Several months later, I saw the paper published in the very same high impact factor journal. As the academic world is small, I now knew for sure what I had suspected despite the anonymity of the peer review process: the senior author of that paper was a friend of the action editor's.

This is, of course, an anecdote, coloured by my own perceptions and preconceptions. There is nothing to suggest, other than my own impression, that the paper was published only because of the friendship between the author and editor. Maybe (probably) I'm way too skeptical in my reading of articles. That was also one of the reasons why I had declined to do a third round of review: I wanted to leave it up to the editor and the other reviewers to decide whether my concerns were justified. But let's be honest: Is anyone truly surprised that there are some cases where editors are more lenient when they personally know the author(s)? And, if we are truly honest, isn't this just a very natural thing that we do ourselves whenever we judge our colleagues' papers, be it as reviewers or editors or simply as readers: letting people we know and like get away with things that we would judge strangers harshly for? 

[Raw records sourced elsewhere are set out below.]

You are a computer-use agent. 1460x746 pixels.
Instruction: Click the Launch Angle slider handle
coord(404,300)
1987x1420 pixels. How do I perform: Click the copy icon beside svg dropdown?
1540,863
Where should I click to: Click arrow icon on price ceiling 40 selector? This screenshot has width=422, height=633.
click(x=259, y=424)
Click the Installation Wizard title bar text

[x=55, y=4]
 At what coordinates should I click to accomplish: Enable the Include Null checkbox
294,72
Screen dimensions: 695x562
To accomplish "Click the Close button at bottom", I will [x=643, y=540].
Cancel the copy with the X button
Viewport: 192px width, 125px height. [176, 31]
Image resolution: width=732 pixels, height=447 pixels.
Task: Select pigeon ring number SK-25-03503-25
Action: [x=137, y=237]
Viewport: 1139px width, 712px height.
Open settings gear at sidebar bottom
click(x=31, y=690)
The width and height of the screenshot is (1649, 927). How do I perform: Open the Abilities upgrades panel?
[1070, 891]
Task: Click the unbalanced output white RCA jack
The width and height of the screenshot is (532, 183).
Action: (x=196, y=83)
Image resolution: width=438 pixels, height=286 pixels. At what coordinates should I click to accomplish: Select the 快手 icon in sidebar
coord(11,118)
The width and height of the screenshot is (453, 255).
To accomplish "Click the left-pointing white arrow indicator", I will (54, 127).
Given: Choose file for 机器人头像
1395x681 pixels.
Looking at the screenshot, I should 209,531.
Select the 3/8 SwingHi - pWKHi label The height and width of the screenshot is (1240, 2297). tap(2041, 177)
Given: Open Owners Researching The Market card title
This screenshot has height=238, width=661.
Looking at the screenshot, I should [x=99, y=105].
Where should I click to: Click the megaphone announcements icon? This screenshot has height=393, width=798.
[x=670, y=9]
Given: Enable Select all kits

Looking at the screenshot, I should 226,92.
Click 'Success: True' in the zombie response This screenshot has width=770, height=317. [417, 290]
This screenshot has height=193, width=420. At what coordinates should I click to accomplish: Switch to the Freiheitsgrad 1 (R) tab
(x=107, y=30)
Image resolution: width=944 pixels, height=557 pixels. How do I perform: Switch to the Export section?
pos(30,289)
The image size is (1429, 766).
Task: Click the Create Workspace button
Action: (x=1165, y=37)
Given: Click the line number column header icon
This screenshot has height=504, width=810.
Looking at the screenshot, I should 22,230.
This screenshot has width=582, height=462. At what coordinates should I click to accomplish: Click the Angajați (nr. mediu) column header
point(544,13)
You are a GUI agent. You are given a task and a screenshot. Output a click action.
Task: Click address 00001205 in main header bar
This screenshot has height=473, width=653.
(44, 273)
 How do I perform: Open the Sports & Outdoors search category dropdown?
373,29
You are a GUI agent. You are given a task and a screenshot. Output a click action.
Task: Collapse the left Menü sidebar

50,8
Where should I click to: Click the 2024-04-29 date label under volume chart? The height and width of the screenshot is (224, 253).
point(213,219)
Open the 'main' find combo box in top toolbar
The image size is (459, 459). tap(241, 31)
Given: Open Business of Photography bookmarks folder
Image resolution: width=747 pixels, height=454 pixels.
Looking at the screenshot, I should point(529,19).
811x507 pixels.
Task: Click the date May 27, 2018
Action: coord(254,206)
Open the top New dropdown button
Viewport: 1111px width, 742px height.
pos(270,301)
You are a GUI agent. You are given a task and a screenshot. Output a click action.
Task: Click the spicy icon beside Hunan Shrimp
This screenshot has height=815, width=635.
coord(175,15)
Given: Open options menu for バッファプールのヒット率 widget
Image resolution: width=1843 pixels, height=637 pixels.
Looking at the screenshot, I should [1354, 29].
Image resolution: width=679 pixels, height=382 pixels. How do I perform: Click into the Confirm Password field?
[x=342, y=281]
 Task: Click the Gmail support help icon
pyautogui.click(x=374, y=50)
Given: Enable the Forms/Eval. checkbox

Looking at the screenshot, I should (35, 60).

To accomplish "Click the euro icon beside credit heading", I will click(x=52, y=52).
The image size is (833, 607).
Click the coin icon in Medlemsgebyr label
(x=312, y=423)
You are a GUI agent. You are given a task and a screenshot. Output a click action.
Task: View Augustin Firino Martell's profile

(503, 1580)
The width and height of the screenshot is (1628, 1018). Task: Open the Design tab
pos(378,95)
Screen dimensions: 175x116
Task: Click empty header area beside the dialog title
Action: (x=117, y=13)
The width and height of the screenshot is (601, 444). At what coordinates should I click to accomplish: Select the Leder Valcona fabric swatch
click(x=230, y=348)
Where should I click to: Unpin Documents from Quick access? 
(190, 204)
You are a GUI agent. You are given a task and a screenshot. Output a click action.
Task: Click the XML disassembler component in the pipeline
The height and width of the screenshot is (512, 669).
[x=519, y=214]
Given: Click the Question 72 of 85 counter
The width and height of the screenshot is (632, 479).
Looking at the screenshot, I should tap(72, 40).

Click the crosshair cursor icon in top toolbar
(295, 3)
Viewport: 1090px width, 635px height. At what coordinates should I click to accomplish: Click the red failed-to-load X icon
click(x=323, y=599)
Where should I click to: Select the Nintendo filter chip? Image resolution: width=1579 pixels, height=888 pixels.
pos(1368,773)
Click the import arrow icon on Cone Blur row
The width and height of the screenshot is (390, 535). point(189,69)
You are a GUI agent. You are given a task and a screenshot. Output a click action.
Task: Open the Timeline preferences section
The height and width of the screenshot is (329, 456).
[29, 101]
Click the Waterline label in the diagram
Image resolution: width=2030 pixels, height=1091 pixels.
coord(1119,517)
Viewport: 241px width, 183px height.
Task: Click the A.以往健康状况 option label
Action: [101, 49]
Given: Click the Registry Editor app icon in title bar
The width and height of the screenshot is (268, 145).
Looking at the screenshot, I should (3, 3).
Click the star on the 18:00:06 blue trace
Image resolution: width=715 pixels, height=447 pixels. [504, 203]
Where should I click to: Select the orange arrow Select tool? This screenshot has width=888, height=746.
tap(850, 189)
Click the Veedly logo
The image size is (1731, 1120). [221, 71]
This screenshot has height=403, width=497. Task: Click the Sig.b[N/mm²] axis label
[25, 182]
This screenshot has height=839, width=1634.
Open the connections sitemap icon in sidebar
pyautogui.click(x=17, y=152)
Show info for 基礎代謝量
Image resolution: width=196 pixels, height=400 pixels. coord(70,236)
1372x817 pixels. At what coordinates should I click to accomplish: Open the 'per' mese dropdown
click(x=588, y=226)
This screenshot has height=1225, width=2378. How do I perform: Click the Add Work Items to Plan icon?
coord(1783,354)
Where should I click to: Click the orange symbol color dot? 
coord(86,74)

Maybe this anecdote, along with your own personal experiences, is convincing enough to show that at least sometimes, personal interest interferes with objective judgements and allows articles to pass peer review when they wouldn't hold up to scrutiny under other circumstances. This raises two questions, to which I don't have an answer: How often does this happen, and is this really a problem? And, more importantly, what is a better system? 

For years, I've been an advocate for as much transparency as possible in all aspects of the research process, and in line with this principle, I started signing my reviews shortly after I finished my PhD (though I stopped signing them later). Now, I am coming to the conclusion that anonymity has substantial advantages, not only if the reviewers don't know the identity of the authors, but also if the editors don't know the identity of the authors. Would this help? Well, maybe not. Years ago, I've been told by a senior researcher that it doesn't matter whether peer review is anonymous or not, because it's normally obvious who exactly - or at least which lab - produced the paper. In my experience (I've reviewed ca. 60 papers since then), I'd say this is often true, and when I review an anonymous paper I cannot stop myself from taking a guess at who the authors are.

So, to conclude, I don't have the answers to the two questions I asked above. But I do know that experiencing such anecdotes leaves me discouraged and frustrated about a system where one's chances of being employed are determined based on whether one publishes in high impact factor journals or not.